This PR attempts to solve the problem explained in #16599. A particular attack which encouraged us to work on this issue is explained here [Erebus Attack against Bitcoin Peer-to-Peer Network] (by @muoitranduc)
Instead of relying on /16 prefix to diversify the connections every node creates, we would instead rely on the (ip -> ASN) mapping, if this mapping is provided.
A .map file can be created by every user independently based on a router dump, or provided along with the Bitcoin release. Currently we use the python scripts written by @sipa to create a .map file, which is no larger than 2MB (awesome!).

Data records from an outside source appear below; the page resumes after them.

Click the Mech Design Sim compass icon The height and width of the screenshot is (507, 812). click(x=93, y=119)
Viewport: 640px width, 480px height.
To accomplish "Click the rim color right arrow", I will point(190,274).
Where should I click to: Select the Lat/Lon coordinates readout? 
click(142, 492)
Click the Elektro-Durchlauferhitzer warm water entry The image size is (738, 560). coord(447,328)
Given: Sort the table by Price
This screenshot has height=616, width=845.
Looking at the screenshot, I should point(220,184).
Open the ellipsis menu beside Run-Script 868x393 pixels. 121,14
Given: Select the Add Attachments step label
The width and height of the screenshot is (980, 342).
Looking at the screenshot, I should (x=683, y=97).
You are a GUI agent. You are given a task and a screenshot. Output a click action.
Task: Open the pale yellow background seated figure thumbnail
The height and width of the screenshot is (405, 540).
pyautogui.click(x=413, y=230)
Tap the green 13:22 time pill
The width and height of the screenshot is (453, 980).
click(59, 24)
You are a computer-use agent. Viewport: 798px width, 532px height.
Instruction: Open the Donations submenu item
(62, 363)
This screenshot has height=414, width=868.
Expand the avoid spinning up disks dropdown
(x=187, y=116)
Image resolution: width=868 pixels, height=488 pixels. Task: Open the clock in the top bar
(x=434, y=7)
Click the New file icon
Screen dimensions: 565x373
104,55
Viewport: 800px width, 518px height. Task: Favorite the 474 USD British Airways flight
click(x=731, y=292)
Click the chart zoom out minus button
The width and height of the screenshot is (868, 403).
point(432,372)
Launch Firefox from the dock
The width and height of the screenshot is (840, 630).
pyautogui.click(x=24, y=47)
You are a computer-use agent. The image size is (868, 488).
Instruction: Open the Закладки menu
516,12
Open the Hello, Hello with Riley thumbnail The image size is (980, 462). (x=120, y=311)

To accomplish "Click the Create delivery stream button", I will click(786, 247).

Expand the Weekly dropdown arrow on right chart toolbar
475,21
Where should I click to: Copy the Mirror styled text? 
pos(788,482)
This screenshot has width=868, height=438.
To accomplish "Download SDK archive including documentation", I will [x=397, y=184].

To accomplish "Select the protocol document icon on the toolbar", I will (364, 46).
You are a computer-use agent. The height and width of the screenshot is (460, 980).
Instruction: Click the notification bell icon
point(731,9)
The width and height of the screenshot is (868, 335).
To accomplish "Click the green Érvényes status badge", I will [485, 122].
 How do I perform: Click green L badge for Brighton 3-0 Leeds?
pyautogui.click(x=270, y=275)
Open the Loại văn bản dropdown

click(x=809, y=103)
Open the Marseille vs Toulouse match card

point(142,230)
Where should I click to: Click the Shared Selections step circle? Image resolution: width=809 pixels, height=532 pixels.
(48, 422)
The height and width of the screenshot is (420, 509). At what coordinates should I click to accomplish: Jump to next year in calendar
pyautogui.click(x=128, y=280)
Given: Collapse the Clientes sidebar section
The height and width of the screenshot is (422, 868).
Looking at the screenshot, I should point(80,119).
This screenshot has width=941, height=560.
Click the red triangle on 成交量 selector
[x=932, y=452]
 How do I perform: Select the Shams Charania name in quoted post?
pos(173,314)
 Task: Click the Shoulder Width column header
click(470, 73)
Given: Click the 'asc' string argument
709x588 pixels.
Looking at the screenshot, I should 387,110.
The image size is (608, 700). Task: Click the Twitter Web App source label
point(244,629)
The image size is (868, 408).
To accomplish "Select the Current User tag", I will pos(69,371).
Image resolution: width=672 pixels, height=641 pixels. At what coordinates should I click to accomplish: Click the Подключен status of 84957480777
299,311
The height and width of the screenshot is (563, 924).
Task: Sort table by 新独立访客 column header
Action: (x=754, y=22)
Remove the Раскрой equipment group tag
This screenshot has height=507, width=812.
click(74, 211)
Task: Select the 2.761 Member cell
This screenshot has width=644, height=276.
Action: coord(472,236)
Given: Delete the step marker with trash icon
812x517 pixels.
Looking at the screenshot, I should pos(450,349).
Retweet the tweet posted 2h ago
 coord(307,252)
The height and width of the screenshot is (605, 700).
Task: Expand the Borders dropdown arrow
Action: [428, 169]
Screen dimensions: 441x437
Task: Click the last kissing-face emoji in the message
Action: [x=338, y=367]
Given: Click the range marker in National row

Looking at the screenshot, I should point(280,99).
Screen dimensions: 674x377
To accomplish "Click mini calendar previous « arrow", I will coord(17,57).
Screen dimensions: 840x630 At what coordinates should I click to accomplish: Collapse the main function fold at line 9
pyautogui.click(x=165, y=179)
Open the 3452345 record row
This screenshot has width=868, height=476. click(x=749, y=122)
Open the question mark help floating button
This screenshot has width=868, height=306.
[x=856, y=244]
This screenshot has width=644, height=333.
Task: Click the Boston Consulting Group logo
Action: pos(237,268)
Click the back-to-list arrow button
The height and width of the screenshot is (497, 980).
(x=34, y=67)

Here I suggest adding a field to peers.dat which would represent a hash of asmap file used while serializing addrman (or 0 for /16 prefix legacy approach). In this case, every time the file is updated (or grouping method changed), all buckets will be re-computed. I believe that alternative selective re-bucketing for only updated ranges would require substantial changes.
TODO:
more unit testsfind a way to test the code without including >1 MB mapping file in the repo.- find a way to check that mapping file is not corrupted (checksum?)
- comments and separate tests for asmap.cpp
- make python code for .map generation public
- figure out asmap distribution (?)
Interesting corner case: I’m using std::hash to compute a fingerprint of asmap, and std::hash returns size_t. I guess if a user updates the OS to 64-bit, then the hash of asap will change? Does it even matter?